Matching Networks for One Shot Learning
1. Introduction
In this work, inspired by metric learning based on deep neural features and memory augment neural networks, authors propose matching networks that map a small labelled support set and an unlabelled example to its label. Then they define one-shot learning problems on vision and language tasks and obtain an improving one-shot accuracy on ImageNet and Omnight. The novelty of their work is twofold: at the modeling level, and at the training procedure.
2. Model
Their non-parametric approach to solving one-shot is based on two components. First, the model architecture follows recent advances in neural networks augmented with memory. Given a support set $S$, the model difines a function $c_S$(or classifier) for each $S$ Sencond, we employ a training strategy which is tailored for one-shot learning from the support set $S$

2.1 Model Architecture
Matching Networks are able to produce sensible test labels for unobserved classes without any changes to the network. We wish to map from a support set of $k$ examples of images-label pairs $S={(x_i,y_i)}_{i=1}^k$ to a classfier $c_S(\hat{x})$ which,given a test example $\hat{x}$, defines a probability distribution over outputs $\hat{y}$. Furthmore, difine the mapping $S\rightarrow c_S(\hat{x})$ to be $P(\hat{y} \mid \hat{x},S)$ where $P$ is parameterised by a neural network. Thus, When given a new support set of examples $S'$ from which to one-shot learn, we simply use the parametric neural network defined by $P$ to make predictions about the appropriate label $\hat{y}$ for each test example $\hat{x}$: $P(\hat{y} \mid \hat{x},S')$. In general, our predicted output class for a given input unseen example $\hat{x}$ and a support set $S$ becomes $arg \max_y P(y\mid \hat{x},S)$. The model in its simplest form computes $\hat{y}$ as follows:
$$ \hat{y}=\sum_{i=1}^k a(\hat{x},x_i)y_i $$
where $x_i,y_i$ are the samples and labels from the support set $S=\{(x_i,y_i)\}_{i=1}^k$, and $a$ is an attention mechanism.
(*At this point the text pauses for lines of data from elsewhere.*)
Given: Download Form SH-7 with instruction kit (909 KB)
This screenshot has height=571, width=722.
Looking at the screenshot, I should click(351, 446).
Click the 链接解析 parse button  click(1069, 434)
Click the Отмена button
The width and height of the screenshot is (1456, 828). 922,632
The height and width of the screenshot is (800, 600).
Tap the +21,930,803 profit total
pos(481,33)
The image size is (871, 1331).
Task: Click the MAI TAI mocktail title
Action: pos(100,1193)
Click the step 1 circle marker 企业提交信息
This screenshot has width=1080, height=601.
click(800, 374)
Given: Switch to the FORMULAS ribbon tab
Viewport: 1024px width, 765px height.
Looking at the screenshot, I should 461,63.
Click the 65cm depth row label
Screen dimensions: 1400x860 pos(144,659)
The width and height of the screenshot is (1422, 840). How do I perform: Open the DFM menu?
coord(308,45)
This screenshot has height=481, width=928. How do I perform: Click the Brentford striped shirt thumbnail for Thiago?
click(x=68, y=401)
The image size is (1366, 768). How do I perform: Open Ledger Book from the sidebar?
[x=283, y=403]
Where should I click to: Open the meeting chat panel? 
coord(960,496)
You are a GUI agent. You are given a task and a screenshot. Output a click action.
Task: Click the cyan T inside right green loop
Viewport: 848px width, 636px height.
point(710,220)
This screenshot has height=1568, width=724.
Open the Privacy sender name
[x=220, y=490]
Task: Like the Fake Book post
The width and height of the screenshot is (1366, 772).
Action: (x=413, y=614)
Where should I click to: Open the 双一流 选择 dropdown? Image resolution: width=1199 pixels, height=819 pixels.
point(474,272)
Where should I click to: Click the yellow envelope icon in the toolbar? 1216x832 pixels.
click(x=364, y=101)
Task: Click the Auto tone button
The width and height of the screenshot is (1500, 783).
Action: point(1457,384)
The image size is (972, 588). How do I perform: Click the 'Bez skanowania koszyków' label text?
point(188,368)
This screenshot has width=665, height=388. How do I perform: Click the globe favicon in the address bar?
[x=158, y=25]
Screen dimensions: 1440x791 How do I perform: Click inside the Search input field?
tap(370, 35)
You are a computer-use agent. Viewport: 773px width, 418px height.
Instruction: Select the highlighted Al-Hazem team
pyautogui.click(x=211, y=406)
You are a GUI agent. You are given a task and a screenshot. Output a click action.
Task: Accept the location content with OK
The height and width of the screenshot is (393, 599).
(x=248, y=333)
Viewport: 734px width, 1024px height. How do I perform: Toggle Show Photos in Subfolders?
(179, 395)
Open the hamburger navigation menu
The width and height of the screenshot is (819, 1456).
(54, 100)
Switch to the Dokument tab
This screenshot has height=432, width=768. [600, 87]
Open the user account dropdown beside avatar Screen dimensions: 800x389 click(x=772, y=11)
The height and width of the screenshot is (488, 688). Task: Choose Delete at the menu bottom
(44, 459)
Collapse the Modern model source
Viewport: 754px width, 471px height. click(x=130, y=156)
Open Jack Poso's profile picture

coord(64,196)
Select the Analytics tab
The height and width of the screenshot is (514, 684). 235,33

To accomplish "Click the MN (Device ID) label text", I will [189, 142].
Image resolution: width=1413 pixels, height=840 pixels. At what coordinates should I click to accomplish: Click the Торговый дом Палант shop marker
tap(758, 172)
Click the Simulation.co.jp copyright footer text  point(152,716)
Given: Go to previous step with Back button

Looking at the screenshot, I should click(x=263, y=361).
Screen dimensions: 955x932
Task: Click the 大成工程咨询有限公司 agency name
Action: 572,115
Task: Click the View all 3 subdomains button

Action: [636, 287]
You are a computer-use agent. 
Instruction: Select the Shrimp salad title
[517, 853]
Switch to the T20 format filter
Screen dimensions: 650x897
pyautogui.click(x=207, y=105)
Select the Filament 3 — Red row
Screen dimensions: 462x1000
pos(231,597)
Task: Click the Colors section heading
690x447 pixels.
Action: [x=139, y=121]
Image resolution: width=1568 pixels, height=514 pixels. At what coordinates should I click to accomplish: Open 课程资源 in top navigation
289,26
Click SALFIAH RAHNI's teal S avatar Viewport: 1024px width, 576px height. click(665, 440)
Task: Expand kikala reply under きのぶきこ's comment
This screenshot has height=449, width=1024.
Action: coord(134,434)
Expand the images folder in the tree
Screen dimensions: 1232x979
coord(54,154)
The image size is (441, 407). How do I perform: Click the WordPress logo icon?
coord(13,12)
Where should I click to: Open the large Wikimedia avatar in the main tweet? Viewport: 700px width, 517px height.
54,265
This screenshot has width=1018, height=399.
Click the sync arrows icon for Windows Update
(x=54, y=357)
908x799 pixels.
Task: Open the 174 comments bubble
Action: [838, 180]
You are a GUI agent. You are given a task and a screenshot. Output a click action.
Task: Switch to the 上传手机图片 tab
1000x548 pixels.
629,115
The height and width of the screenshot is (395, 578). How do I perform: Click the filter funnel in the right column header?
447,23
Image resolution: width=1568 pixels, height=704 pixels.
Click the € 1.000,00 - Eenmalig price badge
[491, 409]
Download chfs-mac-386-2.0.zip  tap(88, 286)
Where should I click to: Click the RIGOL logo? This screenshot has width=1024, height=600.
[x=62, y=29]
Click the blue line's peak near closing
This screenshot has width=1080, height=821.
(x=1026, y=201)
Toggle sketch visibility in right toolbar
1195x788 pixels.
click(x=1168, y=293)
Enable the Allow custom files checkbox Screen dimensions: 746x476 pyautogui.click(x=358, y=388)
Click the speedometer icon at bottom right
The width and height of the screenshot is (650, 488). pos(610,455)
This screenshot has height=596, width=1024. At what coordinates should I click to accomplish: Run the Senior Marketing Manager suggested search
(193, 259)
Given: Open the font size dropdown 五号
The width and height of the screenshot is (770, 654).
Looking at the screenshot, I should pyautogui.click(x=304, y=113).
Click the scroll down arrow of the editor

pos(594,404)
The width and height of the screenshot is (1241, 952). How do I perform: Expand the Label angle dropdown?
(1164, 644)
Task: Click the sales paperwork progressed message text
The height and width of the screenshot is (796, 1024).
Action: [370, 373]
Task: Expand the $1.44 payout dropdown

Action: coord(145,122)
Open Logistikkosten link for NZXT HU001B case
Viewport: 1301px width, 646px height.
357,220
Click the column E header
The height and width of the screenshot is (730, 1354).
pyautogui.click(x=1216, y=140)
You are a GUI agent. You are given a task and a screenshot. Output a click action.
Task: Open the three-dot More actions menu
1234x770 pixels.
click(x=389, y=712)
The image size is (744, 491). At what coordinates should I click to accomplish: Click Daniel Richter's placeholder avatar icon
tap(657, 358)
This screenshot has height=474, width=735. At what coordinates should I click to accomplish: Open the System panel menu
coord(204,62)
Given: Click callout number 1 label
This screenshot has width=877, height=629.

Here,the attention kernel function is the softmax over the cosine distance. $$ a(\hat{x},x_i)=\frac{e^{c(f(\hat{x}),g(x_i))}}{\sum_{j=1}^k e^{c(f(\hat{x}),g(x_j))}} $$ where embeding functions $f$ and $g$ are, actually, appropriate neural networks to embed $\hat{x}$ and $x_i$
2.2 Training Strategy
Let us define a tast $T$ as distribution over possible label sets $L$. To form an “episode” to compute gradients and update our model, we first sample $L$ from $T$(e.g.,$L$ could be the label set {cats; dogs}). We then use $L$ to sample the support set $S$ and a batch $B$ (i.e., both $S$ and $B$ are labelled examples of cats and dogs). The Matching Net is then trained to minimise the error predicting the labels in the batch B conditioned on the support set $S$. This is a form of meta-learning since the training procedure explicitly learns to learn from a given support set to minimise a loss over a batch. More precisely, the Matching Nets training objective is as follows:
$$ \theta = arg\max_{\theta}E_{L\sim T}\Big[E_{S\sim L,B\sim L}\Big[\sum_{(x,y)\in B}\log P_{\theta}(y\mid x,S)\Big]\Big] $$
Training $\theta$ with this objective function yields a model which works well when sampling $S'\sim T'$ from a different distribution of novel labels
3. Appendix
3.1 The Fully Conditional Embedding $f$
The embedding function for an example $\hat{x}$ in the batch $B$ is as follows:
$$ f(\hat{x},S)=attLSTM(f'(\hat{x}),g(S),K) $$
where $f'$ is a neural network. $K$ is the number of "processing" steps following work. $g(S)$ represents the embedding function $g$ applied to each element $x_i$ from the set $S$. Thus, the state after $k$ processing steps is as follows:
$$ \hat{h}_k,c_k = LSTM(f'(\hat{x}),[h_{k-1},r_{k-1}],c_{k-1}) $$
$$ h_k = \hat{h}_k+f'(\hat{x}) $$
$$ r_{k-1}=\sum_{i=1}^{|S|}a(h_{k-1},g(x_i))g(x_i) $$
$$ a(h_{k-1},g(x_i))=softmax(h_{k-1}^Tg(x_i)) $$
3.2 The Fully Conditional Embedding $g$
The encoding function for the elements in the support set $S$, $g(x_i,S)$ as a bidirectional LSTM. Let g'(x_i) be a neural network, then we difine $g(x_i,S)=\vec{h}_i+h_i^{\leftarrow}+g'(x_i)$ with:
$$ \vec{h}_i,\vec{c}_i=LSTM(g'(x_i),\vec{h}_{i-1},\vec{c}_{i-1}) $$
$$ h_i^{\leftarrow},c_i^{\leftarrow}=LSTM(g'(x_i),h_{i+1}^{\leftarrow},c_{i+1}^{\leftarrow}) $$
Reference: https://arxiv.org/abs/1606.04080
Matching Networks for One Shot Learning的更多相关文章
- (转)Paper list of Meta Learning/ Learning to Learn/ One Shot Learning/ Lifelong Learning
Meta Learning/ Learning to Learn/ One Shot Learning/ Lifelong Learning 2018-08-03 19:16:56 本文转自:http ...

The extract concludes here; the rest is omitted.